- The second-largest university in Mexico is collaborating with Babson College to infuse entrepreneurship throughout the institution.
- Faculty participants in Babson’s SEE program have organically formed a network of entrepreneurship educators within their university.
- Students across disciplines have benefited positively by adopting a more entrepreneurial mindset.
For more than a year, Carlos Iván Moreno, vice provost for International Affairs at University of Guadalajara, has been working to infuse entrepreneurship throughout his institution. He and his team have turned to Babson College, the No. 1 school for entrepreneurship and the leader in entrepreneurship education. The entrepreneurship collaboration between Babson College and University of Guadalajara permeates all areas of the university, which is Mexico’s second largest with more than 120,000 students, 15,000 professors, and 15 campuses.

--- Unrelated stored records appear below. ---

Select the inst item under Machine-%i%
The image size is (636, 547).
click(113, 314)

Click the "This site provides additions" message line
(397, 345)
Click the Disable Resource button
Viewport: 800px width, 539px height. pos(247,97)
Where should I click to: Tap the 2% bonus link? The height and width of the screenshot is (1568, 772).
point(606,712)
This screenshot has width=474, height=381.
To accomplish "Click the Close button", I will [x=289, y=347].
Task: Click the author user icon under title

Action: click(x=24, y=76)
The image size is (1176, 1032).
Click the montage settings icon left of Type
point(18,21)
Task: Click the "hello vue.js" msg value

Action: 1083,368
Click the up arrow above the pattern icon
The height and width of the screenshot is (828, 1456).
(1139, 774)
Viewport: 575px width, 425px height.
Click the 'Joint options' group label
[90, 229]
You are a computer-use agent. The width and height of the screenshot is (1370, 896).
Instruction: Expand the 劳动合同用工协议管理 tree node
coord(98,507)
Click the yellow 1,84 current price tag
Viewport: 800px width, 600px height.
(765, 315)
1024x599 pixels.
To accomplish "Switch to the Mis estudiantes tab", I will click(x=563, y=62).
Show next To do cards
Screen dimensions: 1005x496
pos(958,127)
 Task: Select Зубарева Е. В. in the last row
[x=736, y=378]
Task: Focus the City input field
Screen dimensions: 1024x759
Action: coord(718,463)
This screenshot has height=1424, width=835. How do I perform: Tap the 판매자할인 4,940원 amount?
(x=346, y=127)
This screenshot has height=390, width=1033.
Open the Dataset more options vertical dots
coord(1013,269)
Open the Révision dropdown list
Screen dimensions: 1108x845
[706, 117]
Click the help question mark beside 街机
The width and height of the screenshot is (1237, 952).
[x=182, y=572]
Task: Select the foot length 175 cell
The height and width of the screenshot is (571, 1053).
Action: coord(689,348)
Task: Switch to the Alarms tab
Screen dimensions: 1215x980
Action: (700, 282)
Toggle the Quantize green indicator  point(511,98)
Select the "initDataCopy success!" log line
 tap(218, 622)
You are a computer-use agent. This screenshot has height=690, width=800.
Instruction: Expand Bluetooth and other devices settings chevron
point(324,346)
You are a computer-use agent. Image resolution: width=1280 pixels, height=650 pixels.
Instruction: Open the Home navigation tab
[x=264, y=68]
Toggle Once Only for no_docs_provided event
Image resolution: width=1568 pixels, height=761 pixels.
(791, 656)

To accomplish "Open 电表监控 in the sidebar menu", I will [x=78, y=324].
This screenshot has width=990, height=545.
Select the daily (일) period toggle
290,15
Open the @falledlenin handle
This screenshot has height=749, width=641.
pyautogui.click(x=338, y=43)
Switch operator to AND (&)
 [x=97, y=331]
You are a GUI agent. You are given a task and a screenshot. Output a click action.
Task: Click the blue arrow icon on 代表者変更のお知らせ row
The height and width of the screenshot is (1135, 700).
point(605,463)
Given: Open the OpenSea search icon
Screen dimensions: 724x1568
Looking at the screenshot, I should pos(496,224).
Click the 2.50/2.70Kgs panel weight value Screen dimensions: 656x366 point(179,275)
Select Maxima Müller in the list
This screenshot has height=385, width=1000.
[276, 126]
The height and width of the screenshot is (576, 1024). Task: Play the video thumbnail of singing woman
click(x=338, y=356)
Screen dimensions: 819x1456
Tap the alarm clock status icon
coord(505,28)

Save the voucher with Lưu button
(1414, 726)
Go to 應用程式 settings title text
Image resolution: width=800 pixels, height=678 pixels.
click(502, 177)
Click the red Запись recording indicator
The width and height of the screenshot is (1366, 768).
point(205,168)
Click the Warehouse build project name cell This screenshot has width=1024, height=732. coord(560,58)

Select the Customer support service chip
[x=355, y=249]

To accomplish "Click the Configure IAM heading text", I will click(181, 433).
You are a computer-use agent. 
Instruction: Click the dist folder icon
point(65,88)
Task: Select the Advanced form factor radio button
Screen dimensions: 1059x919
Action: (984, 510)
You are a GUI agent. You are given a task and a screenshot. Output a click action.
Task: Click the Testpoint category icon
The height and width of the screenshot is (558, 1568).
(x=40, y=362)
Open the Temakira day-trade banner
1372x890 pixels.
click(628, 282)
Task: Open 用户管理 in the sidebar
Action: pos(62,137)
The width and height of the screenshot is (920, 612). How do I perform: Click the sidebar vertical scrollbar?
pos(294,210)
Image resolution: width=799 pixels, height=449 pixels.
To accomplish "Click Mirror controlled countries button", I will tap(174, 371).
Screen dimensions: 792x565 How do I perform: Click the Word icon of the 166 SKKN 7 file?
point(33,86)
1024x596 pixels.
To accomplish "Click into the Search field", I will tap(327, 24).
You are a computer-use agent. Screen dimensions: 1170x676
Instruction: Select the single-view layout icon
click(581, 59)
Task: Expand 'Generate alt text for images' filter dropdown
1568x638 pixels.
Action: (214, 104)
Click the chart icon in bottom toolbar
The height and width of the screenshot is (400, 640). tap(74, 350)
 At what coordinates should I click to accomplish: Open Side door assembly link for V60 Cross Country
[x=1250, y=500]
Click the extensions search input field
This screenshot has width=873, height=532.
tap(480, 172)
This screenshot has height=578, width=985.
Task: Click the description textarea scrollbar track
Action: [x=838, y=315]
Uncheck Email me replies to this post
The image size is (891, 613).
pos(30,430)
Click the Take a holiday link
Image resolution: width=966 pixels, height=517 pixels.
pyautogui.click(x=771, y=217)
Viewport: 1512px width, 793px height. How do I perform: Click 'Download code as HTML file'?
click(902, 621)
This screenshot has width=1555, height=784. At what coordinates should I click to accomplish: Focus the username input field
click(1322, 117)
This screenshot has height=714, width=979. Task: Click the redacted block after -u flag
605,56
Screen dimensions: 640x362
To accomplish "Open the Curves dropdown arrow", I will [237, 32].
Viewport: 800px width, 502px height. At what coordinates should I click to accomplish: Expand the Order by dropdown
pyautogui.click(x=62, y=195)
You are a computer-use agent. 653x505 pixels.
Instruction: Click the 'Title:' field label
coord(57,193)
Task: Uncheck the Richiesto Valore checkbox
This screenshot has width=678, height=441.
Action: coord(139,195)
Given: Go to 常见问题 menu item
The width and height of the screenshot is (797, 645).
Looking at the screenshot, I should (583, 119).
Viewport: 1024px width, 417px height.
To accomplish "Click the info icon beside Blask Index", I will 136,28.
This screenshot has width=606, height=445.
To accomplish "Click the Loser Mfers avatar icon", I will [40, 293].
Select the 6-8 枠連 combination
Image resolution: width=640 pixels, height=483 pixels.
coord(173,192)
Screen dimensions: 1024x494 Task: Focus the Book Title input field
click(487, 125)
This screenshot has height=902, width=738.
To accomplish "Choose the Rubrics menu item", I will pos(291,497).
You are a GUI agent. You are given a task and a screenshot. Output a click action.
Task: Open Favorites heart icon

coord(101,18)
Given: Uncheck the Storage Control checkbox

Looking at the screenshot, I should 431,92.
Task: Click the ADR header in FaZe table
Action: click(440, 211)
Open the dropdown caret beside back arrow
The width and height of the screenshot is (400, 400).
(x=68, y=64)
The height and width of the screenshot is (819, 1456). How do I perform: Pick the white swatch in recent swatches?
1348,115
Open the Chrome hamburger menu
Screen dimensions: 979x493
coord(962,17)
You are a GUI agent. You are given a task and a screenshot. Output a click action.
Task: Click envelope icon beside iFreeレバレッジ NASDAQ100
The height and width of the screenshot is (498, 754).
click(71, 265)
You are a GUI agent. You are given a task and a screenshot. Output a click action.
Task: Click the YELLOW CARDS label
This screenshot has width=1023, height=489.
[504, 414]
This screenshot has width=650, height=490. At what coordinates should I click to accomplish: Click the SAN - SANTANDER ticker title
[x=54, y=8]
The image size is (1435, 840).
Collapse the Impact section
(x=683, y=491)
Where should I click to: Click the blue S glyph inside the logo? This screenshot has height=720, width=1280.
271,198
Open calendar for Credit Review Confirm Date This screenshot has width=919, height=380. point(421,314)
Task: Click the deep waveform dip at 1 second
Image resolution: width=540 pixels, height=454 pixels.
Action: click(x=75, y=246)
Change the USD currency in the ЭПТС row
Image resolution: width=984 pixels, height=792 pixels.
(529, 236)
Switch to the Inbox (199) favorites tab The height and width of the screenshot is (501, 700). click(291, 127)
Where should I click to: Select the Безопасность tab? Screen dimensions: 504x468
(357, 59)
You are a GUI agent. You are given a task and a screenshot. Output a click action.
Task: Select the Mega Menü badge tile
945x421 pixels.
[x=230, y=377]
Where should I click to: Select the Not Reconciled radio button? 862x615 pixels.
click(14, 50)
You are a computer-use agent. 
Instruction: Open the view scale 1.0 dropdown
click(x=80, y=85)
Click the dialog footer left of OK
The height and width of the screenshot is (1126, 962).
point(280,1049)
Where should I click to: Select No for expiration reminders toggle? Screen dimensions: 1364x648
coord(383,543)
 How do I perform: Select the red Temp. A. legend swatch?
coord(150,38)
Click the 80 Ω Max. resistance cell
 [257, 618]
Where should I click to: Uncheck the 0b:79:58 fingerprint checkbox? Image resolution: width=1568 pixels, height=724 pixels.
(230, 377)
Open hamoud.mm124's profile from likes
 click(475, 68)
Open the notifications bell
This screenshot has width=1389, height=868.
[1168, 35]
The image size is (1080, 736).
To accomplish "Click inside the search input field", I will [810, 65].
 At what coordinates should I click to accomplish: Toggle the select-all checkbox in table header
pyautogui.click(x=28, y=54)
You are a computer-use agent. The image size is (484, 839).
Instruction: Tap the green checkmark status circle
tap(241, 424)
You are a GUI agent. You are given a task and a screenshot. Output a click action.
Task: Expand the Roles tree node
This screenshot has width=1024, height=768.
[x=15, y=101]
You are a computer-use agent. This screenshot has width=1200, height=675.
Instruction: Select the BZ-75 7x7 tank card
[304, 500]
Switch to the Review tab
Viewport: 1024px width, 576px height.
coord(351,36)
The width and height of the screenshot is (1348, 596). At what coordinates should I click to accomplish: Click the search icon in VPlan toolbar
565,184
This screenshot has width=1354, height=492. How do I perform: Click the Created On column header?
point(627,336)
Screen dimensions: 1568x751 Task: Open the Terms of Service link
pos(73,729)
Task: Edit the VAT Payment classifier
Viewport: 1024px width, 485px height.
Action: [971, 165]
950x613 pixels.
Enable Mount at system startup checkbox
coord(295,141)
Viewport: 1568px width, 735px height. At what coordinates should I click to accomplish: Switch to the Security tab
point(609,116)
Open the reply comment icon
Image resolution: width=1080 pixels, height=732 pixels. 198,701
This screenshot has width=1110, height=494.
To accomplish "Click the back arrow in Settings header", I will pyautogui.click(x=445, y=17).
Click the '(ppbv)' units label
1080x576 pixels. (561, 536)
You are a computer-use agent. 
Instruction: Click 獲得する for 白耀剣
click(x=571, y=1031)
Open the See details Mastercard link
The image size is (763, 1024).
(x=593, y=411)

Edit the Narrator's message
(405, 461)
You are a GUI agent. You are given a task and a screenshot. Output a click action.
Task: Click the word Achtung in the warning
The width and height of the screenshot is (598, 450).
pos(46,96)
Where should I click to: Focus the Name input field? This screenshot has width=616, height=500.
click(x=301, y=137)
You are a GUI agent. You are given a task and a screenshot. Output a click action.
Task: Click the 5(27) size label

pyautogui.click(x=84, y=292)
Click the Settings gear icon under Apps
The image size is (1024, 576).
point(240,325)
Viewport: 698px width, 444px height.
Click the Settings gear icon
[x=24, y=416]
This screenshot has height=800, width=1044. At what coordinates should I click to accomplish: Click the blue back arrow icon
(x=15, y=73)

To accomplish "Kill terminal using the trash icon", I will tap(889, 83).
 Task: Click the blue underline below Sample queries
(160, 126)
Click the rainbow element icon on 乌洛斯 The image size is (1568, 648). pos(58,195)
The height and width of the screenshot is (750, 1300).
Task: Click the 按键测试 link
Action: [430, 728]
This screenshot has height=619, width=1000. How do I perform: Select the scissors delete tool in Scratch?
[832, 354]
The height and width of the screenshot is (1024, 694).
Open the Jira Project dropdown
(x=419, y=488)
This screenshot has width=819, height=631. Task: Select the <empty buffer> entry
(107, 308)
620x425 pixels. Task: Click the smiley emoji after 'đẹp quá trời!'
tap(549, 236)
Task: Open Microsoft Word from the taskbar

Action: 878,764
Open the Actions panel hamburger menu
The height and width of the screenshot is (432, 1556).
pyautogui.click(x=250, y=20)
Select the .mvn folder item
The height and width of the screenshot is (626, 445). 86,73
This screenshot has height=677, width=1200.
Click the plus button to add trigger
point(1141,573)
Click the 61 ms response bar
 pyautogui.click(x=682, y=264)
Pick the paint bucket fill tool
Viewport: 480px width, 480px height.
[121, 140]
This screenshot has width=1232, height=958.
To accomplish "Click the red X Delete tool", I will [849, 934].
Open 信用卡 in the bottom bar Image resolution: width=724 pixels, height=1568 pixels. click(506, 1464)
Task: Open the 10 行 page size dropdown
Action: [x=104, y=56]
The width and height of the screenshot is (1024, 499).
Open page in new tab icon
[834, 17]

University of Guadalajara faculty have participated in the Symposia for Entrepreneurship Educators (SEE) and custom faculty development programs, and undergraduate students have attended Babson Build, a multiweek program for students focused on entrepreneurship.
Repeatedly, when University of Guadalajara students find out that they’ve been selected to study entrepreneurship as part of the Babson Build program at Babson College, located near Boston, Massachusetts, Moreno sees looks of confusion and delight on their faces. The vast majority are first-generation college students, and many have never traveled outside Mexico. “The students are nervous, but really excited. But, sometimes they are confused, because there are still strict notions about innovation and entrepreneurship in Mexico, Latin America, and many other parts of the world,” says Moreno.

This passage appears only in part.